Newfoundland and Labrador employees must undergo a WorkplaceNL-approved “hands-on” training course.

Are there different levels of confined space training?

Our Confined Space course teaches employees the hazards of confined spaces and basic information on working safely with and around confined spaces. Most employees will require additional training and hands-on practice that teaches them more about their specific role in the confined space.

Confined space entrants, attendants and supervisors require an additional type of workplace-specific training. This type of training should include information on how to use the equipment and how to review the required personal protective equipment such as Self-Contained Breathing Apparatus (SCBA), Supplied Air Respirators (SAR) and Cartridge Respirators. Employees should also learn methods to rig overhead anchors, using tripods and safety lines, retractable lifelines and winch systems, operating rope-based mechanical hauling systems and using remote casualty connection techniques. Rescuers also require additional training which can be very extensive, depending on the type of rescue that a worker may encounter.

Where to get Confined Space Training and can you do confined space training online?

eSafetyFirst Confined Space Training program has been developed in accordance with provincial legislation as safety training for workplaces across Canada. This course consists of 4 modules and tests. Once you pass all the tests, you may print your certificate of completion (wallet & wall-sized). Training may be paused or resumed at any time, is fully narrated, and includes interactive exercises to ensure understanding of course content.

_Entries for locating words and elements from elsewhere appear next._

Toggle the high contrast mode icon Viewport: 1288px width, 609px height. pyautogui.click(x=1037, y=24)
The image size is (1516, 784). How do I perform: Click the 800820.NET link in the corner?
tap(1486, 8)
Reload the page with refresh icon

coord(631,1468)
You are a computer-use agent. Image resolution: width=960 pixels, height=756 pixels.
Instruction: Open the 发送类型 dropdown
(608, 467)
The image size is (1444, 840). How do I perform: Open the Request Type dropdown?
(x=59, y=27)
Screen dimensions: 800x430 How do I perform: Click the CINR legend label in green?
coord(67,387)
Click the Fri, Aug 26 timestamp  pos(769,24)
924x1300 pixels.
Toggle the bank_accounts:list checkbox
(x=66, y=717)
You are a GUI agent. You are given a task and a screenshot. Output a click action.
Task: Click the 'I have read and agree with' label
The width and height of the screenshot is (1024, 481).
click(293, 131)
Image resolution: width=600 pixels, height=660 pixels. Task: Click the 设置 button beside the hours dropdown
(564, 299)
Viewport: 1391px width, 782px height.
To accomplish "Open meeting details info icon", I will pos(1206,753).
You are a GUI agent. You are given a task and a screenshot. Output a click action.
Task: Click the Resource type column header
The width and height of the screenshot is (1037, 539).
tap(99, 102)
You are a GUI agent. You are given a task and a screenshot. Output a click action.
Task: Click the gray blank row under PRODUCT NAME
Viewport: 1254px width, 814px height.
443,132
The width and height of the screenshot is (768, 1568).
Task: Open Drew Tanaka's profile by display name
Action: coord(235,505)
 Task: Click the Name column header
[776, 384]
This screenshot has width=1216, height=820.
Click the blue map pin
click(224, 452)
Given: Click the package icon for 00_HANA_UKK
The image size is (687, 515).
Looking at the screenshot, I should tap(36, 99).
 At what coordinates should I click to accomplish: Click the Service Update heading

If you have a confined space on-site, all workers should be trained in the hazards of confined spaces. General training (such as this course) will cover the legislation, recognizing a confined space, recognizing the hazards and how they are assessed and the contents of an Entry Plan.

Additionally, all confined space training should include some hands-on training with the safety equipment including the personal protective equipment and safety harnesses.

Workers with emergency rescue responsibilities will need training related to the rescue.

Regardless of the source of training or how it is provided to workers, the employer has the duty to ensure it is adequate to protect the health and safety of the workers who work in or around the confined space.